The Corner

Politics & Policy

Unmasking Absurdity

(Stanislav Shkoborev/iStock/Getty Images)

Playwright Oliver Goldsmith once noted that “every absurdity has a champion to defend it.” The sustained, inane, post-pandemic hysteria may have found its champions in the universities of our nation’s capital, and beyond. 

Georgetown and American Universities have chosen to continue their policies of mandatory masking in indoor instructional settings, including classrooms and laboratories, on the main and medical-school campuses. Yet at Georgetown, masks remain optional in hallways and informal gatherings, such as libraries and study rooms. What’s the difference in risk between those two settings? Don’t bother asking. 

Nonetheless, it’s worth mentioning that research from the Lancet suggests that the Omicron variant’s transmission rate is so high that even the most stringent mitigation regime will do little to impede its advance. So maintaining masking requirements, particularly in some but not all settings, is only delaying the inevitability of a young, healthy person catching a disease that has an infinitesimal chance of rendering him or her seriously ill, at a tremendous social cost.

Public-health officials at schools where masking is still required are operating under the assumption that masking students prevents elderly at-risk faculty members from contracting the virus. But there is a dearth of data supporting this premise. One of the only contact-tracing studies looking at transmission rates in college classrooms concluded that the risk of a university faculty member acquiring Covid-19 from a positive student was minuscule. The time has obviously come to let students use their discretion to determine how to protect themselves best.

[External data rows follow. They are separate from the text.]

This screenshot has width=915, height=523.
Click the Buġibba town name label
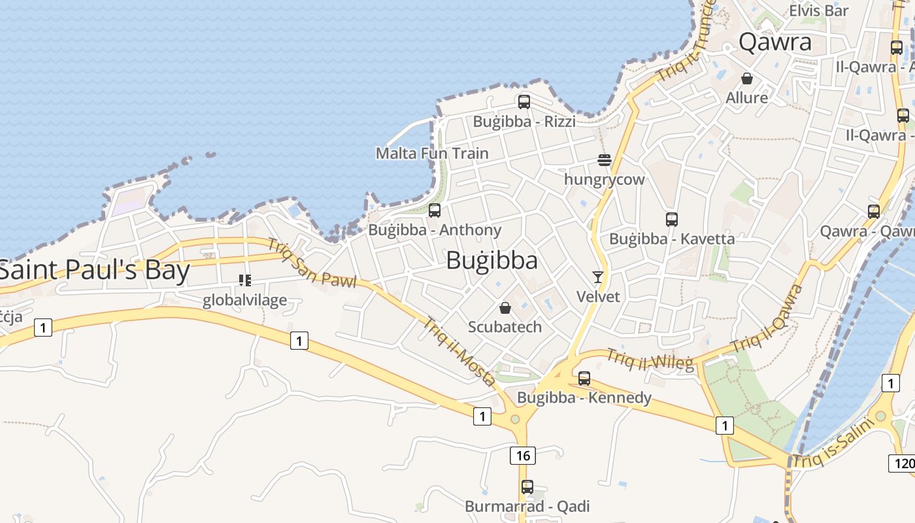pos(492,260)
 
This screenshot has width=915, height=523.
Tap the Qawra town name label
pos(775,42)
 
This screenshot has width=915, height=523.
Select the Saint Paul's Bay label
pos(95,271)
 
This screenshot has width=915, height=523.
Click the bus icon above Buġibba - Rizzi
pos(524,102)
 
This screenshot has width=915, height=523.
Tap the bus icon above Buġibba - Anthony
pos(434,211)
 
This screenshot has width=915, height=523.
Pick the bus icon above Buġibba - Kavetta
pos(671,220)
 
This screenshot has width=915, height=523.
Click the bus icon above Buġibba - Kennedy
pos(584,379)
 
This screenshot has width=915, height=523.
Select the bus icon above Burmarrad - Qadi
pos(527,487)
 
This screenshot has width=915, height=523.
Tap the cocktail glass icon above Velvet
pos(597,277)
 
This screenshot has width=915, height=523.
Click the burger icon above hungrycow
pos(604,160)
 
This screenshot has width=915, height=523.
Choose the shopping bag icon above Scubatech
pos(505,308)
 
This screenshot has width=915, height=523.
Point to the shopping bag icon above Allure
pos(747,79)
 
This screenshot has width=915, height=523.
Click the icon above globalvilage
pos(245,281)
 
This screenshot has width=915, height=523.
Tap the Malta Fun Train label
pos(432,153)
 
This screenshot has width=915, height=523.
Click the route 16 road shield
pos(522,455)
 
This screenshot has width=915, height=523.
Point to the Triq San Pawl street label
pos(312,263)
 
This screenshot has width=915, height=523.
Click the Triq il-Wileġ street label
pos(650,360)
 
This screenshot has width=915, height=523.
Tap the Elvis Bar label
pos(818,10)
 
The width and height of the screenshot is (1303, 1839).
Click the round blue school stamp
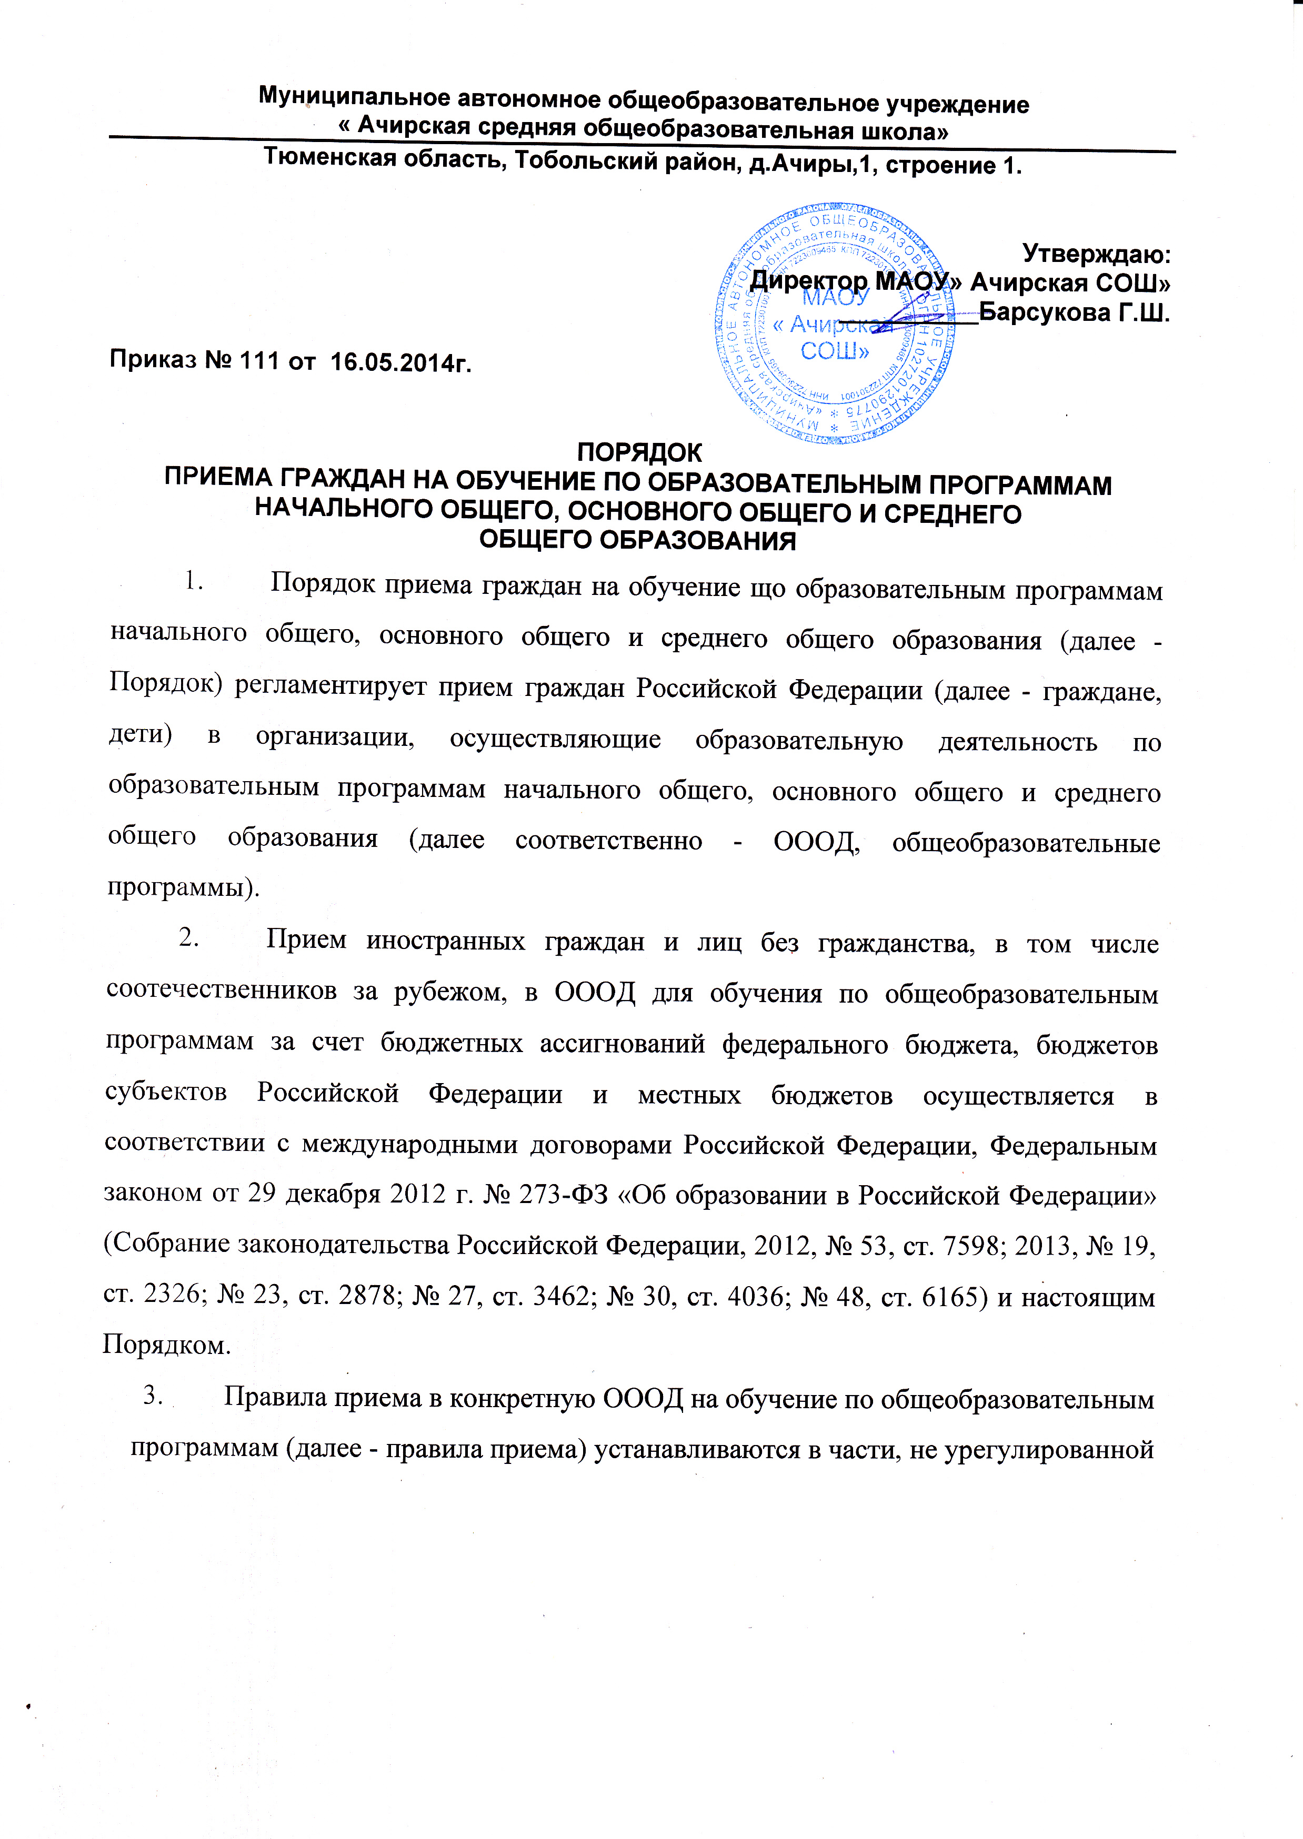pyautogui.click(x=835, y=324)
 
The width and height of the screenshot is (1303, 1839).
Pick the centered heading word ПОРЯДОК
pyautogui.click(x=639, y=453)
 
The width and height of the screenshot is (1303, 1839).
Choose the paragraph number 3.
pyautogui.click(x=153, y=1396)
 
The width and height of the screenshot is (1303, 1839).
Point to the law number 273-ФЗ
pyautogui.click(x=566, y=1194)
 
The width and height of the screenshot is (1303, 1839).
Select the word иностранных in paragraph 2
pyautogui.click(x=445, y=940)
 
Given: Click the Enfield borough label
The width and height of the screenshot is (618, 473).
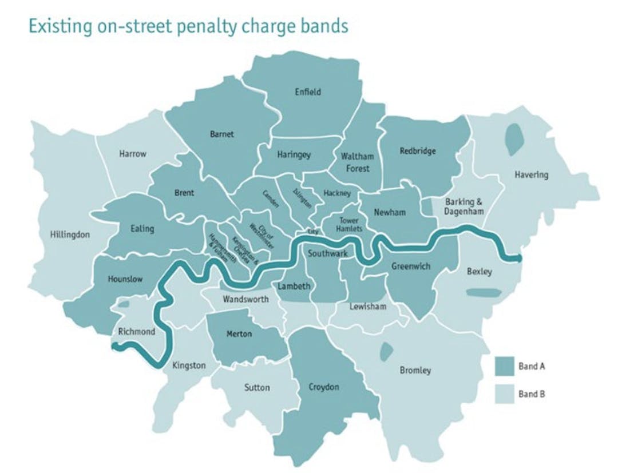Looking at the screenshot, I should pos(308,92).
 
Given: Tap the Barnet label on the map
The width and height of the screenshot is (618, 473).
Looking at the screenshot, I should pos(221,134).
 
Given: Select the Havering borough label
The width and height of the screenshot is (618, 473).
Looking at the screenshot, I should pos(530,175).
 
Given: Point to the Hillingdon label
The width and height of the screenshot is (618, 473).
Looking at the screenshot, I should pos(70,234).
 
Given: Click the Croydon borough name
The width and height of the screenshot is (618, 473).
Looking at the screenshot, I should pos(323,387).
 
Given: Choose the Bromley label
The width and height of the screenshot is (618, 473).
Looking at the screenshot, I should pos(415,371).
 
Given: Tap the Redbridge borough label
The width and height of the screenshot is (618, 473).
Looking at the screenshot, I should pos(417,152).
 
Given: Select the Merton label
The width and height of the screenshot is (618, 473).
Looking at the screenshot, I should pos(239,334).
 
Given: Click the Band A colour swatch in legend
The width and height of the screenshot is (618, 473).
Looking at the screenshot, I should pos(504,367).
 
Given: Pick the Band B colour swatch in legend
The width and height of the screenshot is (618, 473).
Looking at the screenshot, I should pos(504,394).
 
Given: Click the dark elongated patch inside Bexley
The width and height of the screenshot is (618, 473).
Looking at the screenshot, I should pos(484,293).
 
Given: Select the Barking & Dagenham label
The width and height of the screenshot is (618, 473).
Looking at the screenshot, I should pos(464,206).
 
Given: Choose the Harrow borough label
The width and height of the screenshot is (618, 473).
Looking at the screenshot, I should pos(133,154).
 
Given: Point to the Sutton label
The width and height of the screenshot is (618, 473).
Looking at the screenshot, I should pos(257,388).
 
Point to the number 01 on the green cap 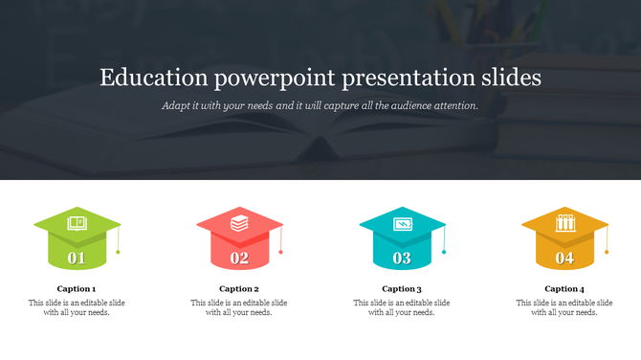pos(77,258)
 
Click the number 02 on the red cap pos(239,258)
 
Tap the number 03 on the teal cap pos(402,258)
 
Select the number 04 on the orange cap pos(564,258)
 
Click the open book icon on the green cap pos(77,224)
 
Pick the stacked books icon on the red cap pos(239,224)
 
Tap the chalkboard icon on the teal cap pos(402,224)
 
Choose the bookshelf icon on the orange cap pos(564,224)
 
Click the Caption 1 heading pos(77,288)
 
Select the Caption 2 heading pos(239,288)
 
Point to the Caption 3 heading pos(402,288)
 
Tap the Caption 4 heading pos(564,288)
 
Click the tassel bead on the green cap pos(119,252)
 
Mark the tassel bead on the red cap pos(281,252)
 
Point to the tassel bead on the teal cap pos(444,252)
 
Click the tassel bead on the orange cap pos(607,252)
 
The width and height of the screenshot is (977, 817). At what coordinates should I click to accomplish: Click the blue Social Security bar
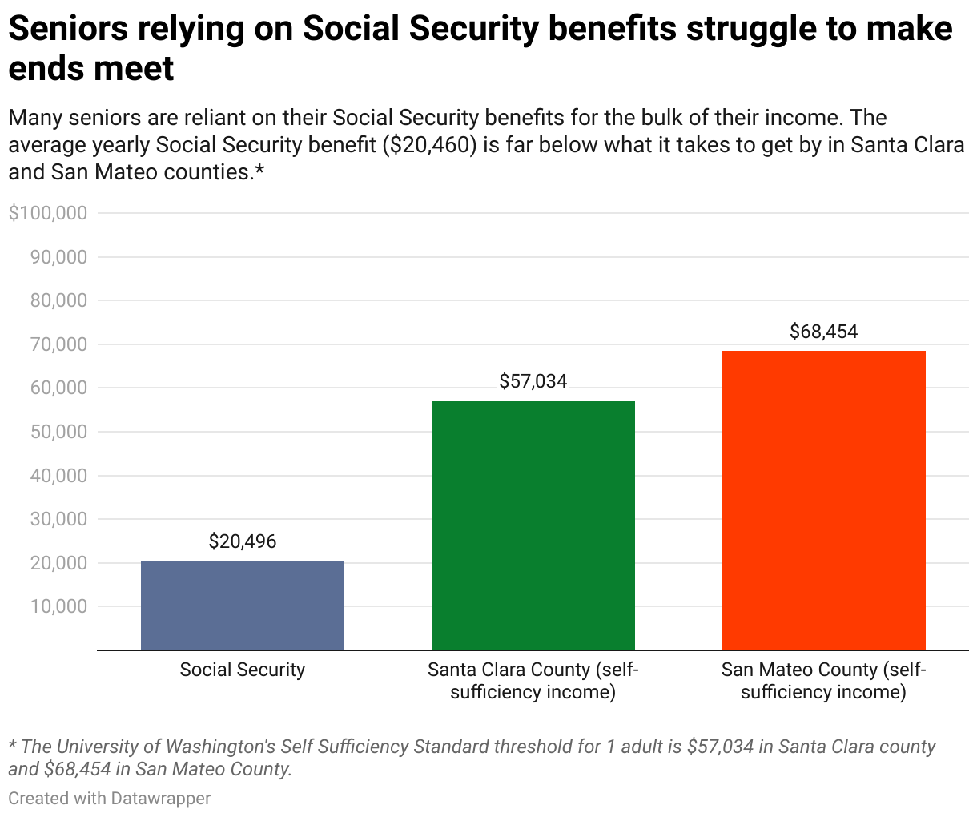tap(242, 605)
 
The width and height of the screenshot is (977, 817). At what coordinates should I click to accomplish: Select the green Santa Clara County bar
tap(533, 525)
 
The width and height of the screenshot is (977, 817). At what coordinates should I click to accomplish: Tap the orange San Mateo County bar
tap(823, 500)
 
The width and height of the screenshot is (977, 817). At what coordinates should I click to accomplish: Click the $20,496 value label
tap(242, 541)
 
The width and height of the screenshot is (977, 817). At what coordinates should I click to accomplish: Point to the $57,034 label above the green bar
tap(533, 381)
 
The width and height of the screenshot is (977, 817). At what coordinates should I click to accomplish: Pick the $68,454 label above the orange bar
tap(823, 332)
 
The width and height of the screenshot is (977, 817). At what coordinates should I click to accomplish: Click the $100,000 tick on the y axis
tap(47, 214)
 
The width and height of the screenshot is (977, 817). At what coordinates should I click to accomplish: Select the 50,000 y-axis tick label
tap(58, 432)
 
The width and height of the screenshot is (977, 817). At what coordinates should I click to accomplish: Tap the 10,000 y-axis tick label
tap(58, 606)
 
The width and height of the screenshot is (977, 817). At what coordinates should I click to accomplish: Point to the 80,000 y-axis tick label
tap(58, 301)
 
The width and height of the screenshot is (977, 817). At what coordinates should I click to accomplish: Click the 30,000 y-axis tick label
tap(58, 519)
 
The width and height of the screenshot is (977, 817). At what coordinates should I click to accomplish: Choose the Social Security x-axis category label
tap(242, 670)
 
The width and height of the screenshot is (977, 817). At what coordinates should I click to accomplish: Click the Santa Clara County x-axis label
tap(533, 681)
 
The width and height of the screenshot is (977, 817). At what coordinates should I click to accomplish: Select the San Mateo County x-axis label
tap(823, 681)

Two and a half years into the pandemic, after the CDC dropped its quarantine and social-distancing recommendations, sustaining mask mandates makes little sense. The adverse effects of this retrograde policy on students’ education and mental health far outweigh any potential benefits. With the purveyor of doom, Dr. Fauci, on his way out the door, and 70 percent of Americans supporting the proposition that we need to “accept that Covid is here to stay and get on with our lives,” when will these schools catch on to the fact that they’re behind the times?